I recently learned about a computer demonstration dubbed “The Mother of All Demos” given 40 years ago by Douglas Engelbart at the Fall Joint Computer Conference in San Francisco. Douglas showed off the NLS computer to a crowd of 1000 computer pros. The demo of this system given on December 9, 1968 is now considered one of the most important in modern computing history.
“[Douglas Engelbart] wanted to turn Vannevar Bush‘s idea for a Memex machine into reality, where a machine used interactively by one person could “Augment” their intelligence. Over the course of six years, with the funding help of both NASA and ARPA, his team went about putting together all the elements that would make such a computer system a reality.”
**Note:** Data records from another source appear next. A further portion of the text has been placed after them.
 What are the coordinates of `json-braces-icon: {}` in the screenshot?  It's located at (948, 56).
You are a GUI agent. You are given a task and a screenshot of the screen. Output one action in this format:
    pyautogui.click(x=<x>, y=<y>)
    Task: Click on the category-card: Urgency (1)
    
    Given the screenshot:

The NLS demo was groundbreaking in that it showed how a computer mouse, video conferencing, word processing, dynamic file linking, revision control, and collaborative editing could be used from a single workstation. These concepts helped define the way we interact with computers and paved the way for the personal computer revolution. Another thing to keep in mind, NLS was made possible by funding from NASA, ARPA, and the U.S. Air Force during a period when ARPA was also building ARPANET, the foundation of the Internet.
As history would have it, some of the demo attendees and NLS system designers ended up working at Xerox PARC and created the Alto. The Alto leads us down an entirely different rabbit hole involving Apple Computer, Sun Microsystems, and Microsoft…but that’s a story for another time.